As it turned out, his name was more than likely Henry and not Billy, but that didn’t matter. Legend has a way of sticking around longer than fact. Maybe labeling someone Billy the Kid is just a kinder and cuter form of Billy Goat. Or maybe Billy the Kid acquired the label (probably after his death) when, as Henry Hoyt put it, he was “an expert at most Western sports, with the exception of drinking.”
For whatever reason, the bad guys had a corner on nicknames and Billy the Kid was the mildest. Nicknamers seemed to coalesce in the old west along four streams of thought—landmarks, physical features, colors and deeds—or, at least, the tools needed for such deeds.
Here’s how it worked: there was Arkansas Jones and Russian Tattenbaum, a slew of Texas bad guys like Tall Texas Kilpatrick and Texas Mills and the ruthless Bitter Creek Newcomb. Even with maturity and a smattering of couth, they still couldn’t help tagging bad guys for their physical features, like Longhair Jim Courtright, Flatnose Curry and Lame Donahue.
Everybody knows about Black Bart and Black Jack Ketchum, and if you paid attention at all to Lonesome Dove, you know Blue Duck. Of Tombstone lore there was Buckskin Leslie who wore a buckskin jacket (sometimes the obvious is, well, obvious).  Buckskin was a tough guy and, let’s say, assertive. He killed two men in Tombstone apparently in self-defense and then married one of their widows eight days later.
A couple of my favorites are Doc Holliday because he was a “doc”—a tooth doc, but a doc nonetheless. Again the obvious. Less obvious is Pancho Villa, which is a handy nickname when you’re birth name is Jose Doroteo Arango Arabula, a mouthful even for a native Spanish speaker.
Then there was Killer Miller who was possibly the most prolific lifetaker in the Old West; he probably murdered his grandparents as a child and kept killing long after. But in perhaps one of the greatest ironies in the old west he also went by Deacon Jim because he often went to church and never smoked or drank. Hypocrisy knows no depths.

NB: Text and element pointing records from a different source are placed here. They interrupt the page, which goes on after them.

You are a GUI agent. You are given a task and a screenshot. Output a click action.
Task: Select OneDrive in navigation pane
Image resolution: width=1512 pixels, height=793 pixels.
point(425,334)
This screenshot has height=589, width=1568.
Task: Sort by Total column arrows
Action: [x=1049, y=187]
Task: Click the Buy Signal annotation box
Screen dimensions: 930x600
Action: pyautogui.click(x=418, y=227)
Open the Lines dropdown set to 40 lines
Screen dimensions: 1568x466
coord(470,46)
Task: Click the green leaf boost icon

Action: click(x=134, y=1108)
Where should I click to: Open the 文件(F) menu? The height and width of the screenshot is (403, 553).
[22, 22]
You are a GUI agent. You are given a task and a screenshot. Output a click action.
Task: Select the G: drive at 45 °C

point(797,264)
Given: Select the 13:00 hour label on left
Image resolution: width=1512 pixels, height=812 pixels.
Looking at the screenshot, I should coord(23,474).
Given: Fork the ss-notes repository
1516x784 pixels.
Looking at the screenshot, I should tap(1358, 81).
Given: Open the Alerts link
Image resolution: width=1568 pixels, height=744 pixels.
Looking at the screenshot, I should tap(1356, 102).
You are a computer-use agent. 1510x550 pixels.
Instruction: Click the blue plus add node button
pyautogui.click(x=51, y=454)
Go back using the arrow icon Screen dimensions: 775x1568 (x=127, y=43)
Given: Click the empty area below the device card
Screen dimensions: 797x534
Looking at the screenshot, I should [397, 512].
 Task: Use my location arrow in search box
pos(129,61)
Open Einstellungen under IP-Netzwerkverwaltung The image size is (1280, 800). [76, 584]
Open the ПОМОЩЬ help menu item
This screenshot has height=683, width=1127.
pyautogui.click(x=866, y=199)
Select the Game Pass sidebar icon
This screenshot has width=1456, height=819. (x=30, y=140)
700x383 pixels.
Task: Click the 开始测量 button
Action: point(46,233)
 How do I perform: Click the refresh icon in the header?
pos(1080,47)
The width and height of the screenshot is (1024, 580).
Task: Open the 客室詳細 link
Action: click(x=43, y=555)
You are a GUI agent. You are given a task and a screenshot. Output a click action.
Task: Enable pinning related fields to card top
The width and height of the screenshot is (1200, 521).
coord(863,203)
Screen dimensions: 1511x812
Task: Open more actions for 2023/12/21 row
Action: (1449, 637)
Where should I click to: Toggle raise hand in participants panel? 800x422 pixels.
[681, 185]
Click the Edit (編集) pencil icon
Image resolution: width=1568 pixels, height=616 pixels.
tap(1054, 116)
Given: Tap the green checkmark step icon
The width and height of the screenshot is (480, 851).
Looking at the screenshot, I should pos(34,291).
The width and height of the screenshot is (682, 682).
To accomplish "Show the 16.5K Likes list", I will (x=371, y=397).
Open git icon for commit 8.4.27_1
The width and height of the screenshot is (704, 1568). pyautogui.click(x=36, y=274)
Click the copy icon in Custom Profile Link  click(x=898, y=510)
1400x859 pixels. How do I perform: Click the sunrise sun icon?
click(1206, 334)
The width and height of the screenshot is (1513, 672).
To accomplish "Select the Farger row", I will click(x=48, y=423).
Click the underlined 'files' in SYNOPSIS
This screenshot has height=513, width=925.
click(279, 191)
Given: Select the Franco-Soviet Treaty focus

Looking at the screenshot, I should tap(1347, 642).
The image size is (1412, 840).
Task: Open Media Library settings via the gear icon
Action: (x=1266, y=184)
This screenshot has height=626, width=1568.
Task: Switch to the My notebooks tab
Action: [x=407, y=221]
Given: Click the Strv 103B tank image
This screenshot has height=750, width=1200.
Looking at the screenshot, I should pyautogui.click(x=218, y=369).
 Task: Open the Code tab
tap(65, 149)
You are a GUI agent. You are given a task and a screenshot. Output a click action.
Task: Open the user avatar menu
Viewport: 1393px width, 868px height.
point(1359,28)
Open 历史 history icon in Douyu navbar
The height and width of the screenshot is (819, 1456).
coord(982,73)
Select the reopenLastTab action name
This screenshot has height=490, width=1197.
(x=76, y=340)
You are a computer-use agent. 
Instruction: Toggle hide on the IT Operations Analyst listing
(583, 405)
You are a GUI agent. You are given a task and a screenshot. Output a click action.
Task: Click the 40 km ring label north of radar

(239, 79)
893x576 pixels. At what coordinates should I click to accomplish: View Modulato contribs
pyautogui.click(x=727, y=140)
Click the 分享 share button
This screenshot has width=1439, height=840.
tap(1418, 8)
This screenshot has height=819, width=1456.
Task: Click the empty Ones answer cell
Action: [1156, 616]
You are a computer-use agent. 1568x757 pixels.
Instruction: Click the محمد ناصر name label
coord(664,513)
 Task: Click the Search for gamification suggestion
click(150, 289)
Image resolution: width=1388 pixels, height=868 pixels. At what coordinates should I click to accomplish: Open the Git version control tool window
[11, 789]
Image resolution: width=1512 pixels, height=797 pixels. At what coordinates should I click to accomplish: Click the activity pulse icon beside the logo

Then there were those named for the tools of their less than honorable trades. Shotgun Collins and Pistol Pete Eaton, Diamondfield Jack and the gleeful Plug Fluger.
Then there are just plain old works of creative genius like Pawnee Bill, Pony Diehl and Calamity Jane. More than once I thought about giving the name Calamity to our first born, but I didn’t think I could slip that by Ms. Mindy. You can’t name your child “Calamity,” but it’s fun to admire those who did. The Sundance Kid, is another personal favorite; I consider it a righteous substitution if you were born Harry Alonzo Longabaugh. It’s hard to get through first grade with that handle and harder indeed to look in the mirror at ever graying facial hair and not hear the whisper, “Billy Goat.”